*Task:*
In the passage about the Large Hadron Collider, what is the circumference of the LHC's underground accelerator ring?

===== Passage provided

LHC research started... WLCG busy

The Large Hadron Collider (LHC) at the CERN laboratory in Geneva is the first particle accelerator to directly explore the Tera-electron-Volt (TeV) scale, a new energy frontier. 1 TeV = 1000 GeV is equivalent to the energy of ca. 1000 proton masses.

By colliding beams of protons or lead nuclei, the LHC will probe deeper into matter than ever before, reproducing conditions in the first nanoseconds in the life of the Universe.

Four big experiments – among them ATLAS and ALICE with Norwegian participation – have been collecting data that should reveal new physics phenomena.

Figure 1: "Black Hole" event superimposed over a classic image of the ATLAS detector. Photo: ATLAS experiment

Among the open questions, LHC may reveal the origin of elementary particle masses (such as Higgs particle), explain dark matter (as predicted by Supersymmetry), investigate extra space dimensions and microscopic black holes, help understand the origin of matter in the Universe, and reproduce a new state of matter (quark-gluon plasma) that prevailed just after the Big Bang.

Several aspects of LHC physics touch on the interface between particle physics and cosmology.

LHC is back

The successful circulation of first proton beams in the LHC (Figure 2) on September 19 2008 was unfortunately followed by an incident caused by a faulty electrical connection between two of the accelerator’s magnets. This resulted in mechanical damage and release of helium from the magnet cold mass into the LHC tunnel.

LHC tunnel

Figure 2. The LHC is the most technologically advanced scientific instrument ever built, allowing physicists to get insight into the basic building blocks of the Universe. The LHC is an underground accelerator ring 27 kilometers in circumference. Photo: CERN

After a year of repairs and detailed preparations, the LHC came back! The LHC went through a remarkably rapid beam-commissioning phase and ended its first full period of operation “on a high note” on December 16 2009.

First collisions were recorded on November 23 and over two weeks of data taking, the six LHC experiments, namely ALICE, ATLAS, CMS, LHCb, LHCf and TOTEM accumulated over a million particle collisions at 900 GeV.

Collisions recorded at 2.36 TeV on November 30 set a new world record confirming LHC as the world’s most powerful particle accelerator.

After a shutdown lasting two months, the LHC team succeeded in accelerating two beams to 3.5 TeV March 19 2010, and in colliding them March 30.

In November 2010, heavy ion lead-lead collisions reached 2.76 TeV per nucleon, another world record. This marked the start of the LHC physics research program.

High energies and high collision rates

The higher the beam energy and collision rates are, the greater the discovery potential.

How come?

To produce particles of large mass requires a lot of energy, according to the known Einstein relation E=mc2, stating the equivalence of mass M and energy E, related to each other by the speed of light c.

==========
===== Dataset extract

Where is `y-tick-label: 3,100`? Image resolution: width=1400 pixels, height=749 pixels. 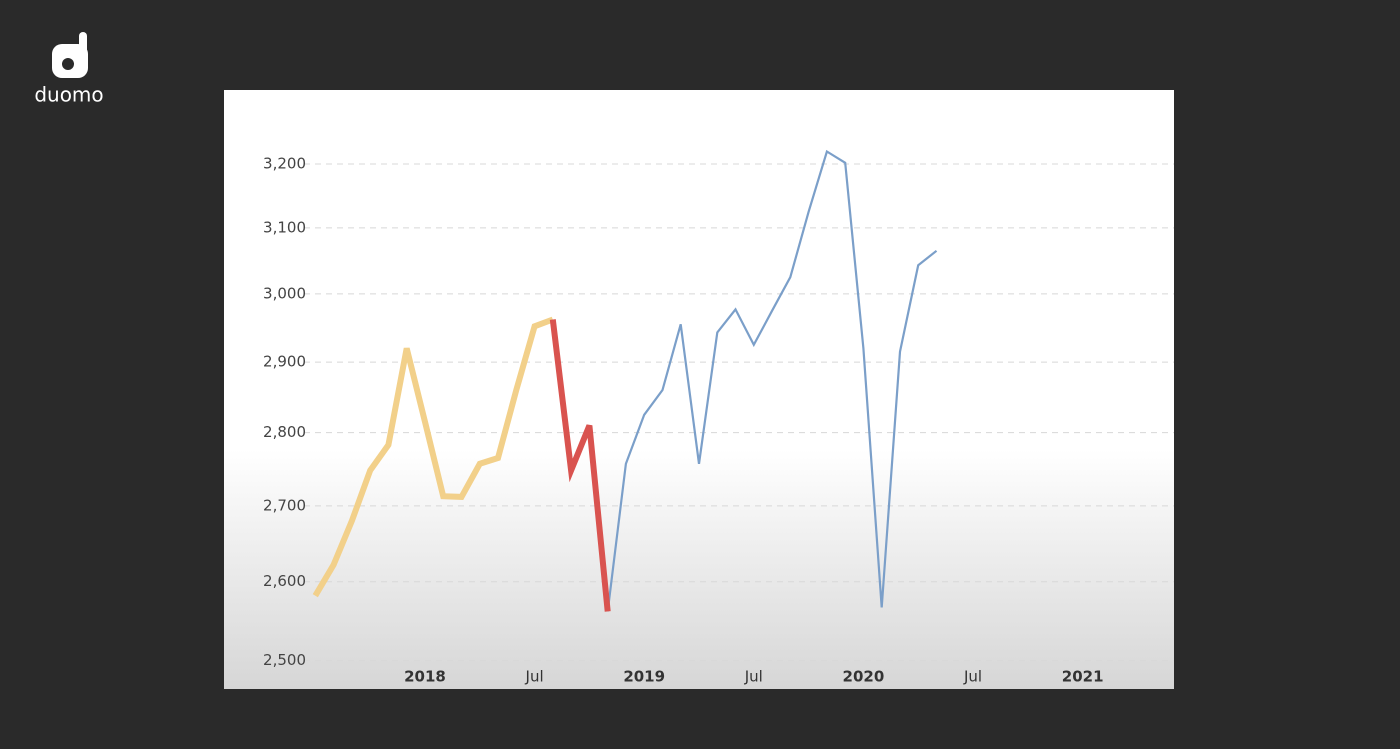
y-tick-label: 3,100 is located at coordinates (284, 227).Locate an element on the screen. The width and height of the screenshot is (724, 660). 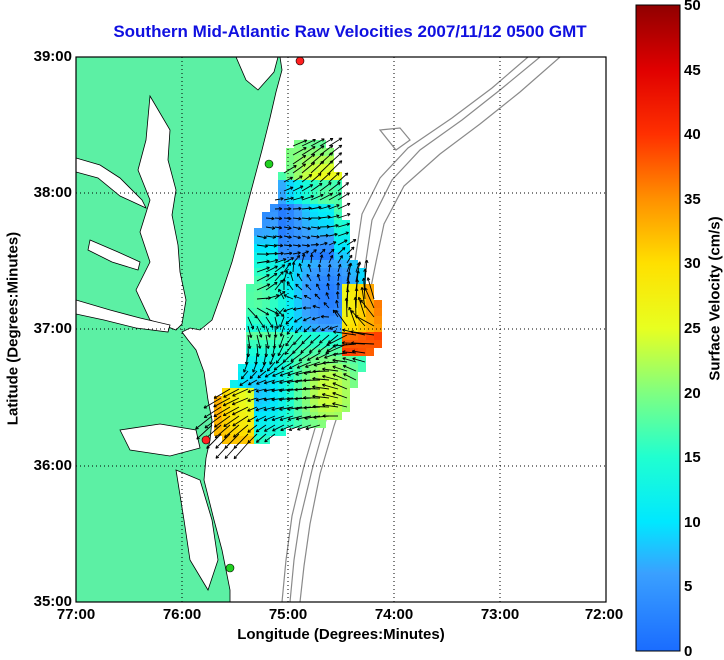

==========

*Worked solution:*
27 kilometers.